A secretária de Fazenda do Ceará, Fernanda Pacobahyba, reforça a necessidade de reforma tributária e diz que a situação imposta pelo julgamento é muito preocupante. “É uma bomba atômica [para os Estados]”, disse, destacando que o Judiciário tem tomado uma série de decisões que geram graves perdas de receitas a esses entes.
No caso do julgamento em curso, explica, a questão da seletividade do ICMS pode impor ainda uma perda para o fundo de combate à pobreza, pois a legislação atual permite uma alíquota adicional de 2% sobre produtos não essenciais para esse programa. “Se a energia passa a ser tratada como produto essencial, esse adicional também não poderá ser cobrado”, disse.
O caso concreto em julgamento nasceu de um pedido das Lojas Americanas contra a cobrança de ICMS em Santa Catarina sob a alíquota de 25%, em vez da alíquota de 17% usada para a maioria dos produtos no Estado. O impacto financeiro para SC é e uma perda de R$ 96,6 milhões por mês – queda de 32% – na arrecadação do ICMS sobre energia, segundo a Procuradoria Geral do Estado (PGE).

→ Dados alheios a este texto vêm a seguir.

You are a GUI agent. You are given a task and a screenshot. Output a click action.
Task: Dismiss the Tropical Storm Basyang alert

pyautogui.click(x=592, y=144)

A PGE alega que o Judiciário não pode assumir competência constitucional atribuída ao legislador, que definiu a alíquota. Diz ainda não existir violação ao princípio da seletividade tributária, uma vez que o Estado fez o escalonamento de alíquotas de ICMS quanto às classes de consumidores de energia elétrica – pequenos produtores rurais e consumidores residenciais são tributados pela alíquota de 12%, e não 25% como em setores industriais e mercantis. Além disso, aponta que a Constituição diz que o ICMS pode ser seletivo em função da essencialidade, mas não é uma obrigatoriedade.
De acordo com Leandro Passos, sócio do Gaia Silva Gaede Advogados, que representa a Americanas, a Constituição permite que os Estados estabeleçam alíquotas variadas de acordo com a essencialidade do produto. Assim, se o produto for supérfluo, a tributação pode ser maior, o que não seria o caso de energia e telecomunicações.
O pedido é para as cobranças correntes e também para o que já foi pago, o que para os Estados é algo impensável. O advogado destaca que, entre os votos favoráveis, o ministro Dias Toffoli já indicou uma possível modulação, limitando a decisão para as cobranças a partir de 2022, para os Estados terem a possibilidade de se preparar e, para o passado, somente para quem já tiver entrado com ação.
De acordo com o advogado Tiago Conde, sócio do escritório Sacha Calmon Misabel Derzi, a cobrança diferenciada ofende o princípio constitucional da isonomia, já que as normas estaduais diferenciam os grandes consumidores das cooperativas, produtores rurais e pessoas físicas. “É um tratamento desigual entre contribuintes na mesma situação”, afirma. Para ele, não há justificativa para a cobrança diferente nos casos de energia e telecomunicações.